What you need to do: Reproduce each entry exactly.

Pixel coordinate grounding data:
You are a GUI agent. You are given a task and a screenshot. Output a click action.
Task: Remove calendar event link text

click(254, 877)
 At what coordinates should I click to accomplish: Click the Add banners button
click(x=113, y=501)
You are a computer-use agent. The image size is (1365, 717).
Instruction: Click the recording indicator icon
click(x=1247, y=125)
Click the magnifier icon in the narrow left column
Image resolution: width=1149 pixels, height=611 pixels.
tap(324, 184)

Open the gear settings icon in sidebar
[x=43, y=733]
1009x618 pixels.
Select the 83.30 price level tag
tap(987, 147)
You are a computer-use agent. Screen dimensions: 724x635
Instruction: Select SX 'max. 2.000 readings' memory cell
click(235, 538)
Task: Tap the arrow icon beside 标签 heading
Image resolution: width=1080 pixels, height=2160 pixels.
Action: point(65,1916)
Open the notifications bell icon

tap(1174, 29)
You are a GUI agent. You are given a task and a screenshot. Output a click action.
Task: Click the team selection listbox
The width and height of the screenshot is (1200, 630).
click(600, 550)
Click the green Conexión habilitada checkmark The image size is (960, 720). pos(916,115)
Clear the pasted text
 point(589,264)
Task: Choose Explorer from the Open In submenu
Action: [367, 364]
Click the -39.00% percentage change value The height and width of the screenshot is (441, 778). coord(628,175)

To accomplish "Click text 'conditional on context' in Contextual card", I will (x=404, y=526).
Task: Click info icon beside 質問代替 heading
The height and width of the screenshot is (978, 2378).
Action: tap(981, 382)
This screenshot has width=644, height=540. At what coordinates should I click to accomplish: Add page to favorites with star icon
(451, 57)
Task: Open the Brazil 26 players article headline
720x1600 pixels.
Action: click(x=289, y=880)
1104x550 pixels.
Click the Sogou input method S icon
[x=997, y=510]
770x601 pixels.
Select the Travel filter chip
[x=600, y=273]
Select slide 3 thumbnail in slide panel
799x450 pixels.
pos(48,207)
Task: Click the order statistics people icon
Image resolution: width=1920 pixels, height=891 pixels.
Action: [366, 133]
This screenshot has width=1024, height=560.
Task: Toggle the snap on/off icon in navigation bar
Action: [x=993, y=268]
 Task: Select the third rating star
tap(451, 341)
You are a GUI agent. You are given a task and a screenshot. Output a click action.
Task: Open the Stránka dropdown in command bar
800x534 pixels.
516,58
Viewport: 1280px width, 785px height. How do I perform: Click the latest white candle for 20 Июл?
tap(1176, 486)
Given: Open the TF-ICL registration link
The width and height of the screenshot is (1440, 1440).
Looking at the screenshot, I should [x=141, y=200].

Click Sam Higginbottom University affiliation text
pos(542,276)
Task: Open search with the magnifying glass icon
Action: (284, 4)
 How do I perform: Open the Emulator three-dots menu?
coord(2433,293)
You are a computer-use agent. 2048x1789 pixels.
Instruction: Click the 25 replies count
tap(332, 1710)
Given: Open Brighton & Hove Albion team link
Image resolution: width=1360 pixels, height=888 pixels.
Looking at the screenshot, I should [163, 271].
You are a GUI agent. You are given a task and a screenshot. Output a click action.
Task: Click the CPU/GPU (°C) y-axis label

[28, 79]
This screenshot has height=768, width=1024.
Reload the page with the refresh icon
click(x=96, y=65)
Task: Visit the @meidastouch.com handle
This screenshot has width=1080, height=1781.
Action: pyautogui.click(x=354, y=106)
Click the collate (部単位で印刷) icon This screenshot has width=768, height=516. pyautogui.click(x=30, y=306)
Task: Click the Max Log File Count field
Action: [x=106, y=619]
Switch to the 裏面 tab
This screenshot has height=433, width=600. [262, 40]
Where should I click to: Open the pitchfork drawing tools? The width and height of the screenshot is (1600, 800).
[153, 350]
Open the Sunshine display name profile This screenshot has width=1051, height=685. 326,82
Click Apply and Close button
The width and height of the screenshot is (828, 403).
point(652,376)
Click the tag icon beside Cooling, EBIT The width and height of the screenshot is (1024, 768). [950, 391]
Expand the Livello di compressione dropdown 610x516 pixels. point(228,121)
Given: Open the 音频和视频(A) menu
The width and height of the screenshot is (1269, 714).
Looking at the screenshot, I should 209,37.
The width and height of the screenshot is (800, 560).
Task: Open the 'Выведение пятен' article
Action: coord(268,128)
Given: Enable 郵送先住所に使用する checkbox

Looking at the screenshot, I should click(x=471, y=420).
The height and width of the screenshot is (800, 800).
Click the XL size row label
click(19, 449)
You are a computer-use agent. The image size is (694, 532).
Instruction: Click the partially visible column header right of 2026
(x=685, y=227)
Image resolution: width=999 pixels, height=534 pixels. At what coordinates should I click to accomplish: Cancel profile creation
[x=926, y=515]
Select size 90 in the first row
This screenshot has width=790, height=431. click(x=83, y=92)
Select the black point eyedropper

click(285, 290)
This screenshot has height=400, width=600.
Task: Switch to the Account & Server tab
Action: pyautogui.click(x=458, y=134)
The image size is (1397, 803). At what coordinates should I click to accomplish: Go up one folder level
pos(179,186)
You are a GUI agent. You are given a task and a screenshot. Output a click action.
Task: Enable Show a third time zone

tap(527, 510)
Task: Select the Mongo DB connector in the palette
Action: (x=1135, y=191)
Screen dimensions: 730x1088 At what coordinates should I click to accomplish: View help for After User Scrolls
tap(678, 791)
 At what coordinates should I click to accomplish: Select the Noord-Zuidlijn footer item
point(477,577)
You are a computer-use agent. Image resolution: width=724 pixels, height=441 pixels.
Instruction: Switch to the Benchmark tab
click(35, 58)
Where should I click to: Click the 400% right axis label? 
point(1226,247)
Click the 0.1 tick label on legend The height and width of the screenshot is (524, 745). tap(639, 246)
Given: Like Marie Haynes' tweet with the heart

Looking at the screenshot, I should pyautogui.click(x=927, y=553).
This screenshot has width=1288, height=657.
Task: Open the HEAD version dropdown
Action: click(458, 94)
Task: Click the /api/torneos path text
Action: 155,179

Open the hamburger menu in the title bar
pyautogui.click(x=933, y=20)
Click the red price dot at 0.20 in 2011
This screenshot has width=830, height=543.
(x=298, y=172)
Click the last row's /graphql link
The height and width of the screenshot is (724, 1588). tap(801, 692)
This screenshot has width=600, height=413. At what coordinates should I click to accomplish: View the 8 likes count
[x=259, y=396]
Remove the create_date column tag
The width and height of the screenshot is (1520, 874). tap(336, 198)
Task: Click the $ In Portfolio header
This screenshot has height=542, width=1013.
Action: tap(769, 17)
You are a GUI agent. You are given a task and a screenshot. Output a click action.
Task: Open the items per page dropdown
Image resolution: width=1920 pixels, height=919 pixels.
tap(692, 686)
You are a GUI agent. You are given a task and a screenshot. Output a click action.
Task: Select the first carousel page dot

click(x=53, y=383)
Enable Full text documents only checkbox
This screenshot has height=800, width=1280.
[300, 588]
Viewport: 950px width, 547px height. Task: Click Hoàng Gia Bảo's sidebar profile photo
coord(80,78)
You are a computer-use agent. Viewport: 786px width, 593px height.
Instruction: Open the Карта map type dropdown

Task solution:
You are a GUI agent. You are given a task and a screenshot. Output a click action.
Task: Remove calendar event link text

click(254, 877)
 At what coordinates should I click to accomplish: Click the Add banners button
click(x=113, y=501)
You are a computer-use agent. The image size is (1365, 717).
Instruction: Click the recording indicator icon
click(x=1247, y=125)
Click the magnifier icon in the narrow left column
Image resolution: width=1149 pixels, height=611 pixels.
tap(324, 184)

Open the gear settings icon in sidebar
[x=43, y=733]
1009x618 pixels.
Select the 83.30 price level tag
tap(987, 147)
You are a computer-use agent. Screen dimensions: 724x635
Instruction: Select SX 'max. 2.000 readings' memory cell
click(235, 538)
Task: Tap the arrow icon beside 标签 heading
Image resolution: width=1080 pixels, height=2160 pixels.
Action: point(65,1916)
Open the notifications bell icon

tap(1174, 29)
You are a GUI agent. You are given a task and a screenshot. Output a click action.
Task: Click the team selection listbox
The width and height of the screenshot is (1200, 630).
click(600, 550)
Click the green Conexión habilitada checkmark The image size is (960, 720). pos(916,115)
Clear the pasted text
 point(589,264)
Task: Choose Explorer from the Open In submenu
Action: [367, 364]
Click the -39.00% percentage change value The height and width of the screenshot is (441, 778). coord(628,175)

To accomplish "Click text 'conditional on context' in Contextual card", I will (x=404, y=526).
Task: Click info icon beside 質問代替 heading
The height and width of the screenshot is (978, 2378).
Action: tap(981, 382)
This screenshot has width=644, height=540. At what coordinates should I click to accomplish: Add page to favorites with star icon
(451, 57)
Task: Open the Brazil 26 players article headline
720x1600 pixels.
Action: click(x=289, y=880)
1104x550 pixels.
Click the Sogou input method S icon
[x=997, y=510]
770x601 pixels.
Select the Travel filter chip
[x=600, y=273]
Select slide 3 thumbnail in slide panel
799x450 pixels.
pos(48,207)
Task: Click the order statistics people icon
Image resolution: width=1920 pixels, height=891 pixels.
Action: [366, 133]
This screenshot has width=1024, height=560.
Task: Toggle the snap on/off icon in navigation bar
Action: [x=993, y=268]
 Task: Select the third rating star
tap(451, 341)
You are a GUI agent. You are given a task and a screenshot. Output a click action.
Task: Open the Stránka dropdown in command bar
800x534 pixels.
516,58
Viewport: 1280px width, 785px height. How do I perform: Click the latest white candle for 20 Июл?
tap(1176, 486)
Given: Open the TF-ICL registration link
The width and height of the screenshot is (1440, 1440).
Looking at the screenshot, I should [x=141, y=200].

Click Sam Higginbottom University affiliation text
pos(542,276)
Task: Open search with the magnifying glass icon
Action: (284, 4)
 How do I perform: Open the Emulator three-dots menu?
coord(2433,293)
You are a computer-use agent. 2048x1789 pixels.
Instruction: Click the 25 replies count
tap(332, 1710)
Given: Open Brighton & Hove Albion team link
Image resolution: width=1360 pixels, height=888 pixels.
Looking at the screenshot, I should [163, 271].
You are a GUI agent. You are given a task and a screenshot. Output a click action.
Task: Click the CPU/GPU (°C) y-axis label

[28, 79]
This screenshot has height=768, width=1024.
Reload the page with the refresh icon
click(x=96, y=65)
Task: Visit the @meidastouch.com handle
This screenshot has width=1080, height=1781.
Action: pyautogui.click(x=354, y=106)
Click the collate (部単位で印刷) icon This screenshot has width=768, height=516. pyautogui.click(x=30, y=306)
Task: Click the Max Log File Count field
Action: [x=106, y=619]
Switch to the 裏面 tab
This screenshot has height=433, width=600. [262, 40]
Where should I click to: Open the pitchfork drawing tools? The width and height of the screenshot is (1600, 800).
[153, 350]
Open the Sunshine display name profile This screenshot has width=1051, height=685. 326,82
Click Apply and Close button
The width and height of the screenshot is (828, 403).
point(652,376)
Click the tag icon beside Cooling, EBIT The width and height of the screenshot is (1024, 768). [950, 391]
Expand the Livello di compressione dropdown 610x516 pixels. point(228,121)
Given: Open the 音频和视频(A) menu
The width and height of the screenshot is (1269, 714).
Looking at the screenshot, I should 209,37.
The width and height of the screenshot is (800, 560).
Task: Open the 'Выведение пятен' article
Action: coord(268,128)
Given: Enable 郵送先住所に使用する checkbox

Looking at the screenshot, I should click(x=471, y=420).
The height and width of the screenshot is (800, 800).
Click the XL size row label
click(19, 449)
You are a computer-use agent. The image size is (694, 532).
Instruction: Click the partially visible column header right of 2026
(x=685, y=227)
Image resolution: width=999 pixels, height=534 pixels. At what coordinates should I click to accomplish: Cancel profile creation
[x=926, y=515]
Select size 90 in the first row
This screenshot has width=790, height=431. click(x=83, y=92)
Select the black point eyedropper

click(285, 290)
This screenshot has height=400, width=600.
Task: Switch to the Account & Server tab
Action: pyautogui.click(x=458, y=134)
The image size is (1397, 803). At what coordinates should I click to accomplish: Go up one folder level
pos(179,186)
You are a GUI agent. You are given a task and a screenshot. Output a click action.
Task: Enable Show a third time zone

tap(527, 510)
Task: Select the Mongo DB connector in the palette
Action: (x=1135, y=191)
Screen dimensions: 730x1088 At what coordinates should I click to accomplish: View help for After User Scrolls
tap(678, 791)
 At what coordinates should I click to accomplish: Select the Noord-Zuidlijn footer item
point(477,577)
You are a computer-use agent. Image resolution: width=724 pixels, height=441 pixels.
Instruction: Switch to the Benchmark tab
click(35, 58)
Where should I click to: Click the 400% right axis label? 
point(1226,247)
Click the 0.1 tick label on legend The height and width of the screenshot is (524, 745). tap(639, 246)
Given: Like Marie Haynes' tweet with the heart

Looking at the screenshot, I should pyautogui.click(x=927, y=553).
This screenshot has width=1288, height=657.
Task: Open the HEAD version dropdown
Action: click(458, 94)
Task: Click the /api/torneos path text
Action: 155,179

Open the hamburger menu in the title bar
pyautogui.click(x=933, y=20)
Click the red price dot at 0.20 in 2011
This screenshot has width=830, height=543.
(x=298, y=172)
Click the last row's /graphql link
The height and width of the screenshot is (724, 1588). tap(801, 692)
This screenshot has width=600, height=413. At what coordinates should I click to accomplish: View the 8 likes count
[x=259, y=396]
Remove the create_date column tag
The width and height of the screenshot is (1520, 874). tap(336, 198)
Task: Click the $ In Portfolio header
This screenshot has height=542, width=1013.
Action: tap(769, 17)
You are a GUI agent. You are given a task and a screenshot. Output a click action.
Task: Open the items per page dropdown
Image resolution: width=1920 pixels, height=919 pixels.
tap(692, 686)
You are a GUI agent. You are given a task and a screenshot. Output a click action.
Task: Select the first carousel page dot

click(x=53, y=383)
Enable Full text documents only checkbox
This screenshot has height=800, width=1280.
[300, 588]
Viewport: 950px width, 547px height. Task: Click Hoàng Gia Bảo's sidebar profile photo
coord(80,78)
You are a computer-use agent. Viewport: 786px width, 593px height.
Instruction: Open the Карта map type dropdown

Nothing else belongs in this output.